Exercise instructions:
Leave out the pictures and restate exactly, and only, the lines from the one that contains "This screenshot has" through the final line of the material below.

= Beginning of Section =

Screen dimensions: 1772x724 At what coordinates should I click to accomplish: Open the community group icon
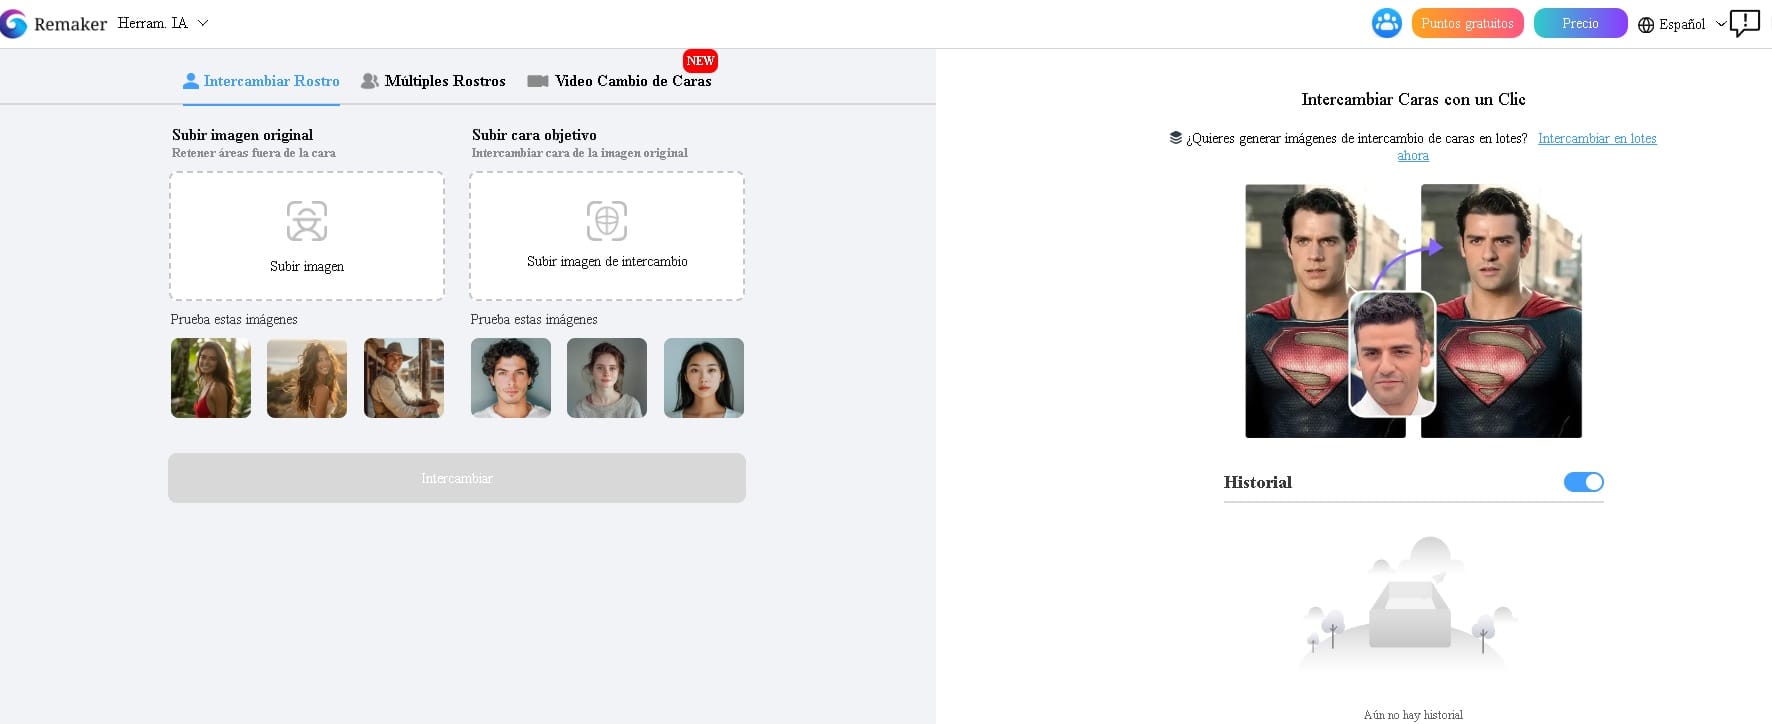[1386, 23]
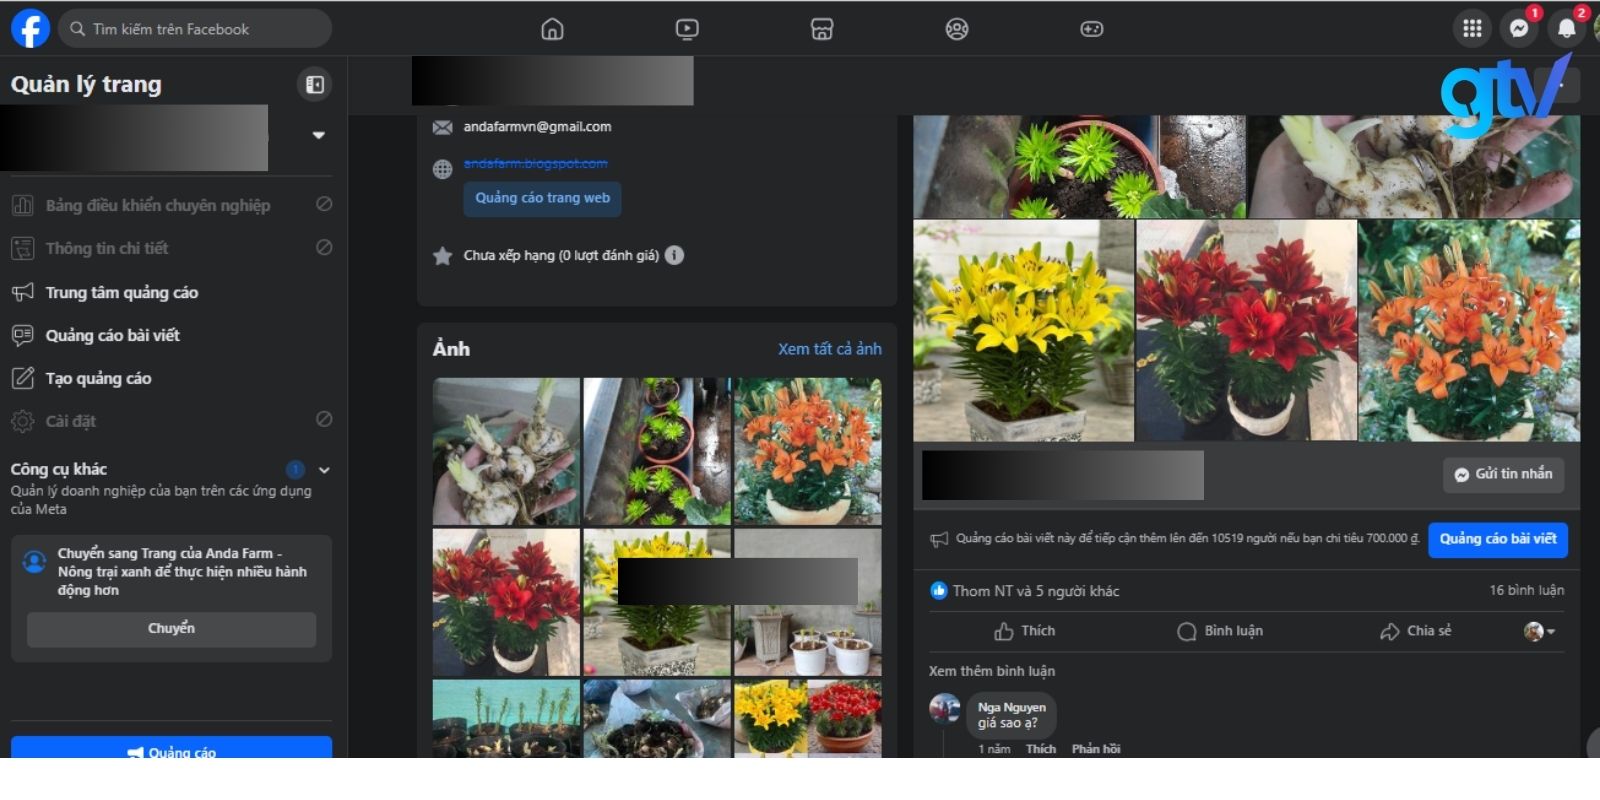Image resolution: width=1600 pixels, height=800 pixels.
Task: Collapse the Quản lý trang sidebar panel
Action: [x=315, y=85]
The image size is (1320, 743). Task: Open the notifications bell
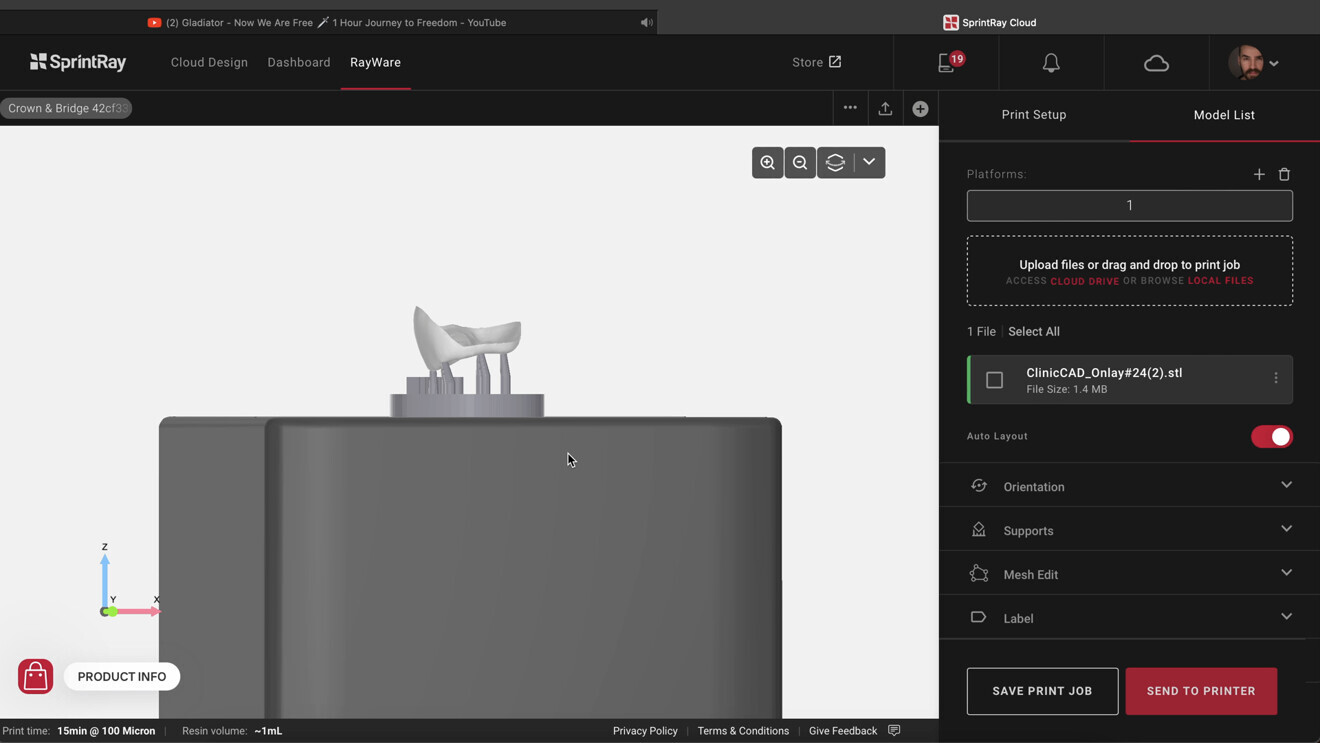(x=1051, y=63)
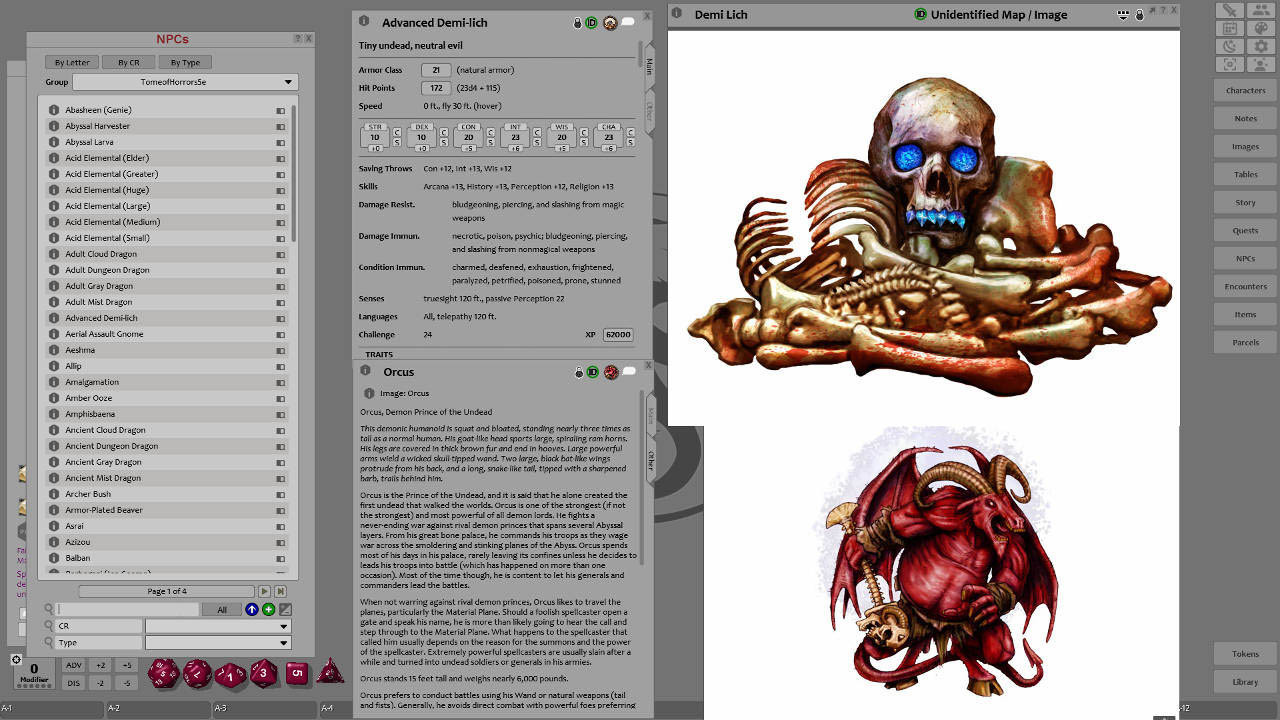Flip the toggle switch on Orcus window header
The width and height of the screenshot is (1280, 720).
coord(627,371)
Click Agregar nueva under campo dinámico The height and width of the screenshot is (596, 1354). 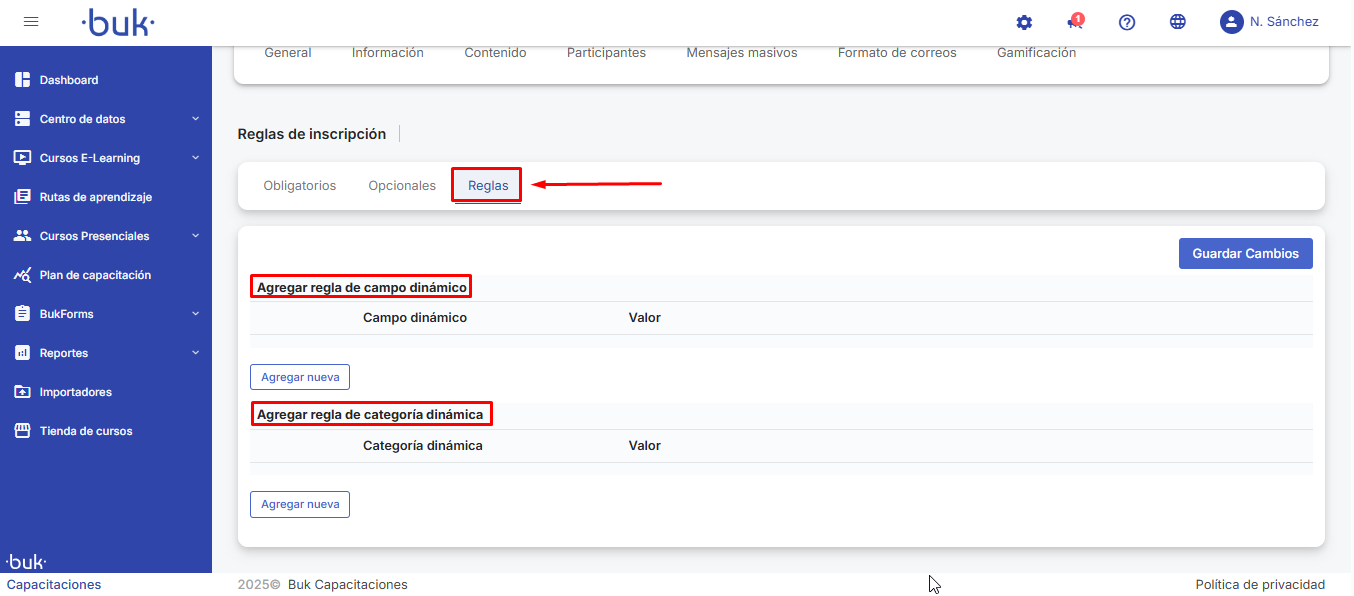pos(299,377)
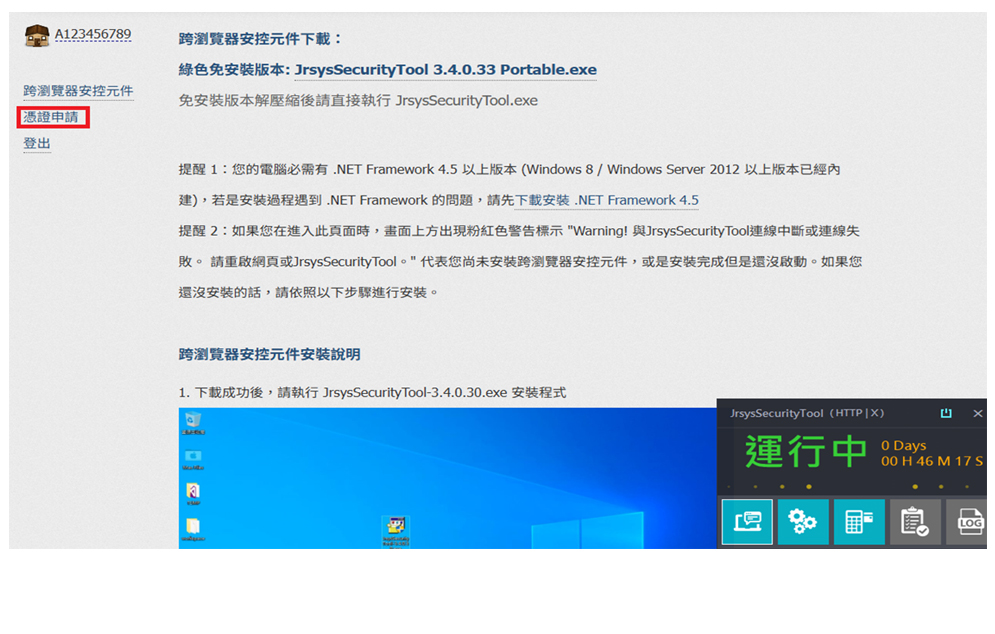The width and height of the screenshot is (995, 634).
Task: Click the house icon beside A123456789
Action: click(x=37, y=35)
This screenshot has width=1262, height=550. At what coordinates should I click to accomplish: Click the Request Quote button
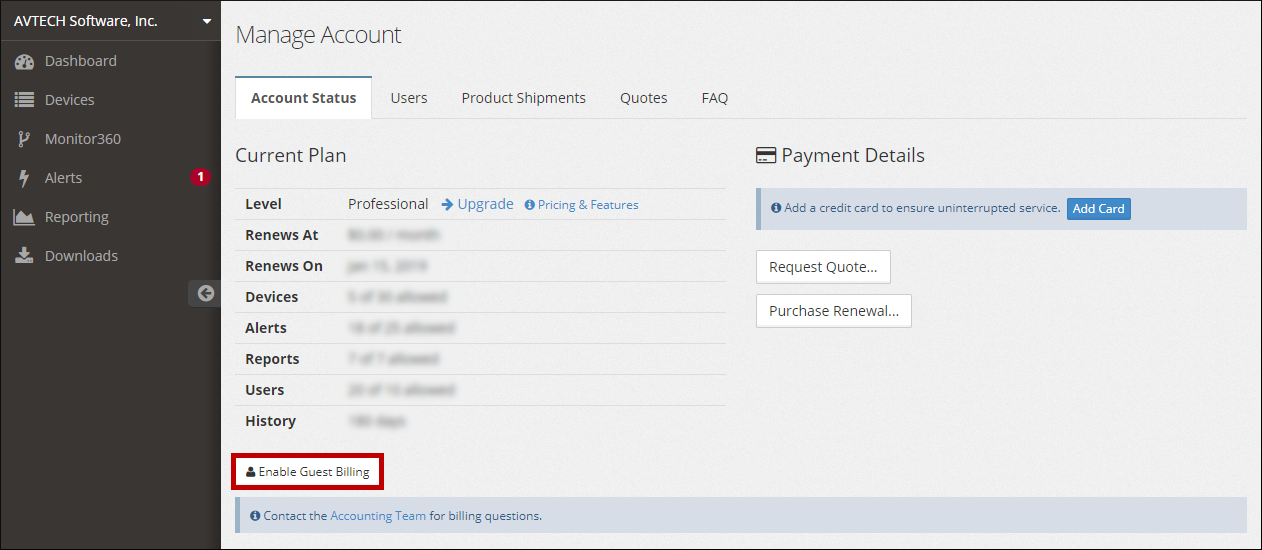pyautogui.click(x=823, y=267)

= End of Section =

Answer to this problem:
This screenshot has width=1262, height=550. At what coordinates should I click to accomplish: Click the Request Quote button
pyautogui.click(x=823, y=267)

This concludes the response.